* **What this task involves**:
From the records below, copy out each line that has the word "Events".

* **The input**:
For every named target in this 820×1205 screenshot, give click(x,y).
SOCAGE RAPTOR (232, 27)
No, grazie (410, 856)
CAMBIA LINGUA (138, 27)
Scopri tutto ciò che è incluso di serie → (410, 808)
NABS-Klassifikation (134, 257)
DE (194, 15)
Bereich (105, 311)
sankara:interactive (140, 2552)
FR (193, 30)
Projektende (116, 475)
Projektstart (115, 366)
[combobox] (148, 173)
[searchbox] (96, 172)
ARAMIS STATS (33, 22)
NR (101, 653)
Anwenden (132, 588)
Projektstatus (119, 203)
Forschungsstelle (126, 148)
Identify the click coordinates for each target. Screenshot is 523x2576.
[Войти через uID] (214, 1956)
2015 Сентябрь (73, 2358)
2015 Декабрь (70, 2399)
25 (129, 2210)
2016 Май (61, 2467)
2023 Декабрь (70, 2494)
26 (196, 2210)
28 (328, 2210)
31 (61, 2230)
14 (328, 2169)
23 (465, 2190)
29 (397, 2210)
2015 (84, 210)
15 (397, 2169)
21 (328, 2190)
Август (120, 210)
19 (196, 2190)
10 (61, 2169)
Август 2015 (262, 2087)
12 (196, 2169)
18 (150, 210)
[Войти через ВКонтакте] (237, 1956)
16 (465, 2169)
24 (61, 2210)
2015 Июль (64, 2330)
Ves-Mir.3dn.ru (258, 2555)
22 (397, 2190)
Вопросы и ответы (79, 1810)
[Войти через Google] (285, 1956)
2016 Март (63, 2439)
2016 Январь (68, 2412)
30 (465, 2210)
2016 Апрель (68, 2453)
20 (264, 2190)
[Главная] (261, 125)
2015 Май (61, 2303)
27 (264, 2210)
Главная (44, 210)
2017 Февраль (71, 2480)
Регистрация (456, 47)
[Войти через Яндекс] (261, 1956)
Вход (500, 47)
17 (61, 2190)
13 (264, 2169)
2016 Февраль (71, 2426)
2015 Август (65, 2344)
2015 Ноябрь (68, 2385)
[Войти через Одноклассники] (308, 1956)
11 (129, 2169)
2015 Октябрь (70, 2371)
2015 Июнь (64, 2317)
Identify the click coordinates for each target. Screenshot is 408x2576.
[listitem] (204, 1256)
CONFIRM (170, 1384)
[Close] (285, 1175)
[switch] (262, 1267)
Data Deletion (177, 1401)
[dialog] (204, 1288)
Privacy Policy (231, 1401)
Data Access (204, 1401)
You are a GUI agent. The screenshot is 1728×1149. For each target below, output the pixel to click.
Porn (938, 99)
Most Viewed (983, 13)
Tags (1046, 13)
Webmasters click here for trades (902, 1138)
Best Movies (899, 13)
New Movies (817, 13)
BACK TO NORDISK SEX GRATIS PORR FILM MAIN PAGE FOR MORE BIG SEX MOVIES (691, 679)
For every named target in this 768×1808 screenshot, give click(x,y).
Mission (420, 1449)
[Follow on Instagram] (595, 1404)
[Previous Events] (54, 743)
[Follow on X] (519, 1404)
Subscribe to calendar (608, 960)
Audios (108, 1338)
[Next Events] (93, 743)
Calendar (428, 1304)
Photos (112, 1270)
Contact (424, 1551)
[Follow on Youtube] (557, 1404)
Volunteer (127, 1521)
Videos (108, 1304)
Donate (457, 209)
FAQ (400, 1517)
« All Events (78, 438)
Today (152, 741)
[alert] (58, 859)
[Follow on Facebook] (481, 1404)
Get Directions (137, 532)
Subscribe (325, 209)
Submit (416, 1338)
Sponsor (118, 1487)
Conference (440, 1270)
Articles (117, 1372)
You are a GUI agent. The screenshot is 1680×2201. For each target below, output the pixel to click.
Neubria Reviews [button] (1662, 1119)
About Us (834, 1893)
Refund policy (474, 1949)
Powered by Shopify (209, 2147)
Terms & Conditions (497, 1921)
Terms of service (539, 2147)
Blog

* **Result of this exercise**:
[Previous Events] (54, 743)
[Next Events] (93, 743)
« All Events (78, 438)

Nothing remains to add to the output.